Gearbox is "on the brink" of working on a new Brothers in Arms game
With most major shooters departing classic war settings in favour of futuristic or modern themes, there's been a surge of demand for World War II games to make a comeback. While Call of Duty and Battlefield don't look likely to plumb the depths of history again any time soon, we can invest our hopes in Gearbox's Brothers in Arms series.
According to studio founder Randy Pitchford, the series hasn't been permanently put to bed. Indeed, Pitchford wants to bring it back, but in an interview with IGN he lays out all the things that need to happen before it can.
"I think the next Brothers in Arms game has to be authentic and we have been working on that," he told IGN. "I feel we have unfinished business there with both the fiction and the history and I’d like to get into that. I spend a lot of time thinking about it."
Echoing similar statements made yesterday about the Duke Nukem series, Pitchford said it would take the involvement of third parties and partners in order to reinvigorate the classic World War II shooter series. Once that's done, the studio may embark on actually developing it.

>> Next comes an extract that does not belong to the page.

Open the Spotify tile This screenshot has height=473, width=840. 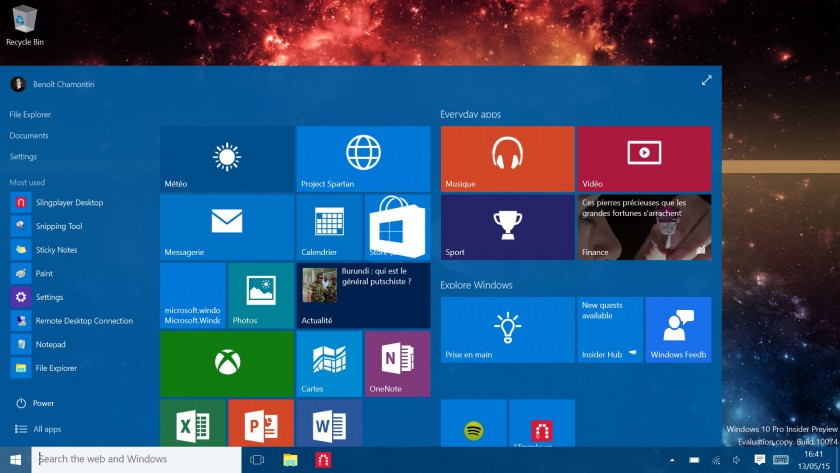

"I feel like I’m on the brink of it, but we’re not quite there yet," he said. "Once it happens development will really take off and then sometime after that - if we don’t completely kill ourselves - we’ll announce. But we’re in the incubation phase with the next one there, for sure."
The last major game in the series, Brothers in Arms: Hell's Highway, released in 2008. Since then there have been several iOS and Android instalments, but news regarding a major entry has been thin on the ground. While we wait for more news, why not revisit the first entry in the series? Ben Griffin reckons you should.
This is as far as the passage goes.